每天3000万条记录，SQL Server跟不上，需要其他类型的数据库系统吗？

发布于 2024-08-06 04:04:12 字数 581 浏览 6 评论 0原文

不久前，我考虑为我们的数百万用户网站设计一个新的统计系统，以记录和报告客户的用户操作。

数据库设计非常简单，包含一张表，其中包含一个foreignId（200,000 个不同的id）、一个日期时间字段、一个actionId（30 个不同的id）以及另外两个包含一些元信息（只是小整数）的字段。其他表没有任何限制。此外，我们有两个索引，每个索引包含 4 个字段，不能删除它们，因为当我们拥有较小的索引时，用户会超时。 foreignId 是最重要的字段，因为每个查询都包含此字段。

我们选择使用 SQL Server，但实施后关系数据库似乎不太适合，因为我们不能每天插入 3000 万条记录（它只是插入，我们不做任何更新），同时还进行大量随机操作读取数据库；因为索引更新得不够快。因此：我们遇到了一个大问题 :-) 我们已经暂时解决了这个问题，但是

关系数据库似乎不适合这个问题！

像 BigTable 这样的数据库会是更好的选择吗？为什么？或者在处理此类问题时还有其他更好的选择吗？

注意。此时我们使用具有 4 GB 内存和 Win 2003 32 位的单 8 核 Xeon 系统。据我所知，RAID10 SCSI。索引大小约为表大小的 1.5 倍。

原文

分享到QQ

分享到微博

如果你对这篇内容有疑问，欢迎到本站社区发帖提问参与讨论，获取更多帮助，或者扫码二维码加入 Web 技术交流群。

发布评论

需要登录才能够评论，你可以免费注册一个本站的账号。

旧瑾黎汐 2024-08-13 04:04:12

您说您的系统在没有索引的情况下每秒能够插入 3000 条记录，但在有两个附加非聚集索引的情况下只能插入大约 100 条记录。
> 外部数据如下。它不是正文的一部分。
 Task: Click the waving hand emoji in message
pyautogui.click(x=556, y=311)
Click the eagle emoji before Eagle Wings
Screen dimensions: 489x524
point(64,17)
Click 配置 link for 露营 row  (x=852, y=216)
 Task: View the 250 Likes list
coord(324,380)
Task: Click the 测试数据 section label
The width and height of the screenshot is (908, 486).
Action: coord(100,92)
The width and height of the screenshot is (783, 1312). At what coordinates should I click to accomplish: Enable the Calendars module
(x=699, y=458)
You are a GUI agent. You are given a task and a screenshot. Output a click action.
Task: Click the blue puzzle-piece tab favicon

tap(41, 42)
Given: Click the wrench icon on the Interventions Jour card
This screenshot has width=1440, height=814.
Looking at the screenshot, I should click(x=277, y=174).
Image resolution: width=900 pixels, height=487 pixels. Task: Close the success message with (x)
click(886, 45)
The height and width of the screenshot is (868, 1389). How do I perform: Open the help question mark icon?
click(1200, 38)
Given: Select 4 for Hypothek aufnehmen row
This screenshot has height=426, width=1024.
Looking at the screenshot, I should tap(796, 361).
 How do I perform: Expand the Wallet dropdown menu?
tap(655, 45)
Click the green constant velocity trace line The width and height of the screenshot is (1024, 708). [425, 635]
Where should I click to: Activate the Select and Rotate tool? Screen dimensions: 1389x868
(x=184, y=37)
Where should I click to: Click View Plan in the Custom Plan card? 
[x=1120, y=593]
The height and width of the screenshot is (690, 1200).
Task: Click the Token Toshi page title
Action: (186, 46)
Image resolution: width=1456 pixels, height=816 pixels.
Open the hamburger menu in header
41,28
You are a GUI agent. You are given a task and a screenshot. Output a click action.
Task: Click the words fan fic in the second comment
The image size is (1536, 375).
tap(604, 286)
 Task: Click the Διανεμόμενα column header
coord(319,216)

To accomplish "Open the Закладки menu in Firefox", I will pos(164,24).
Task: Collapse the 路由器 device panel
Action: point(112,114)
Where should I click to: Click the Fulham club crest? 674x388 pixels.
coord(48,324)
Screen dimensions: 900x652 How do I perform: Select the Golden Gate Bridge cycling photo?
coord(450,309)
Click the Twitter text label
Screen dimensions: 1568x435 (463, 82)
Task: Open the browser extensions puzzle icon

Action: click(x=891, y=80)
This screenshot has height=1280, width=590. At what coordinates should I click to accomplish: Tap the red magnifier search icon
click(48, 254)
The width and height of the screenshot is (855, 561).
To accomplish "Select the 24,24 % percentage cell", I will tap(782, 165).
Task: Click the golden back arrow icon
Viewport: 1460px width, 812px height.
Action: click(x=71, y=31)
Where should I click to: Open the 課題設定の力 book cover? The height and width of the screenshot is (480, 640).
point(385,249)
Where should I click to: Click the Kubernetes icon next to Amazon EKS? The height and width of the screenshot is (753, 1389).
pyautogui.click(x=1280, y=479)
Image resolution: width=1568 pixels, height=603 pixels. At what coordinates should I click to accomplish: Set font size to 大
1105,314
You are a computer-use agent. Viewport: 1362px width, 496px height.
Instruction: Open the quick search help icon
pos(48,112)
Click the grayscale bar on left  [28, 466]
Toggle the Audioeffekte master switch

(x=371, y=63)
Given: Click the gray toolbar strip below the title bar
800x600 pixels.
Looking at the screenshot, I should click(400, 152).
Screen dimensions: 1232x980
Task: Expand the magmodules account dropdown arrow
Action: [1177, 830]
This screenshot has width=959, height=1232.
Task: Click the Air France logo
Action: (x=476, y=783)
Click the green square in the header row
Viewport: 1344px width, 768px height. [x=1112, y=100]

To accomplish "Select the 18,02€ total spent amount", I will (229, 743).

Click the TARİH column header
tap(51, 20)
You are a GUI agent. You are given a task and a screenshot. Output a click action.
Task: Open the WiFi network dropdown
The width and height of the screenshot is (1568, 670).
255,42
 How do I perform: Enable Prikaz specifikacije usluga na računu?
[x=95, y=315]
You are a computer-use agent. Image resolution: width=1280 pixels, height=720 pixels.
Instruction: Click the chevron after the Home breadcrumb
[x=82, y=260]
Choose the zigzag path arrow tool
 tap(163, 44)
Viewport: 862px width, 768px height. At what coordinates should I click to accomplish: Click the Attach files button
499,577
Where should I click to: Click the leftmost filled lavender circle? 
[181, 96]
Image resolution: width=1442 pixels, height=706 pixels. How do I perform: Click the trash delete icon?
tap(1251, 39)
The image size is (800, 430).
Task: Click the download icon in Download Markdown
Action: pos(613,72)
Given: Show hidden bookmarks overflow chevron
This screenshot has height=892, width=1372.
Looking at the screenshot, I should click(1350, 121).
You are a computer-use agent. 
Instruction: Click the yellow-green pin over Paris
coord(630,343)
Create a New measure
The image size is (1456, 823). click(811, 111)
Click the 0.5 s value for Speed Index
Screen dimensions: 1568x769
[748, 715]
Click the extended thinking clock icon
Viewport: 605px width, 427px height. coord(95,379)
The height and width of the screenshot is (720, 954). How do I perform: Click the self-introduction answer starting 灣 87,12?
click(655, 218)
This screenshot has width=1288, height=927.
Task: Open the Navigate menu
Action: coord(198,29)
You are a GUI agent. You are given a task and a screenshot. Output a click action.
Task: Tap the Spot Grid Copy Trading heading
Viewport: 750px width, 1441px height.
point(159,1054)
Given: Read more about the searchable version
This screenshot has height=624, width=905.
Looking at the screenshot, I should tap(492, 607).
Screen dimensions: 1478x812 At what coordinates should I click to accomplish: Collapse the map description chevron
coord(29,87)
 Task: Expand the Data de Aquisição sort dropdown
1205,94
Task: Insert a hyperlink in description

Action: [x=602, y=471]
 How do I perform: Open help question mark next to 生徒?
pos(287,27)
如果 3k/s 是您的 I/O 允许的最大吞吐量，那么理论上添加两个索引应该会降低大约 1000-1500/秒的吞吐量。相反，您会发现性能下降了 10 倍。正确的解决方案和答案是“视情况而定”，并且必须进行一些认真的故障排除和瓶颈识别。考虑到这一点，如果我大胆猜测，我会给出两个可能的罪魁祸首：

A. 附加的非聚集索引将脏页的写入分配到更多的分配区域。解决方案是将聚集索引和每个非聚集索引放入其自己的文件组中，并将三个文件组分别放入 RAID 上的单独 LUN 上。

B. 非聚集索引的低选择性导致读写之间的高争用（键冲突以及 %lockres% 冲突) 导致插入和选择的锁定等待时间较长。可能的解决方案是将快照与读取提交的快照模式一起使用，但我必须警告在版本中添加大量 IO 的危险存储（即在 tempdb 中）在可能已经处于高 IO 压力下的系统上。第二种解决方案是使用数据库快照进行报告，它们会降低 IO 压力并且可以更好地控制它们（不涉及 tempdb 版本存储），但报告不再基于实时数据。

我倾向于相信 B) 是可能的原因，但我必须再次强调需要进行适当的调查和适当的根本案例分析。

“RAID10”并不是一个非常精确的描述。

RAID 0 部分有多少个主轴？它们是短条纹的吗？
有多少个 LUN？
数据库日志位于哪里？
数据库位于哪里？
有多少个分区？
tempdb 位于哪里？

至于关系数据库是否适合这样的问题，是的，绝对适合。还有很多因素需要考虑，可恢复性、可用性、工具集生态系统、专业知识、开发的简易性、部署的简易性、管理的简易性等等。关系数据库可以轻松处理您的工作负载，它们只需要适当的调整。每天 3000 万次插入，每秒 350 次，对于数据库服务器来说只是很小的变化。但无论 CPU 数量有多少，32 位 4GB RAM 系统都很难成为数据库服务器。

You say that your system is capable of inserting 3000 records per second without indexes, but only about 100 with two additional non-clustered indexes. If 3k/s is the maximum throughput your I/O permits, adding two indexes should in theory reduces the throughput at about 1000-1500/sec. Instead you see a degradation 10 times worse. The proper solution and answer is 'It Dependts' and some serious troubleshooting and bottleneck identification would have to be carried out. With that in mind, if I was to venture a guess, I'd give two possible culprits:

A. Th additional non-clustered indexes distribute the writes of dirty pages into more allocation areas. The solution would be to place the the clustered index and each non-clustered index into its own filegroup and place the three filegroups each onto separate LUNs on the RAID.

B. The low selectivity of the non-clustered indexes creates high contention between reads and writes (key conflicts as well as %lockres% conflicts) resulting in long lock wait times for both inserts and selects. Possible solutions would be using SNAPSHOTs with read committed snapshot mode, but I must warn about the danger of adding lot of IO in the version store (ie. in tempdb) on system that may already be under high IO stress. A second solution is using database snapshots for reporting, they cause lower IO stress and they can be better controlled (no tempdb version store involved), but the reporting is no longer on real-time data.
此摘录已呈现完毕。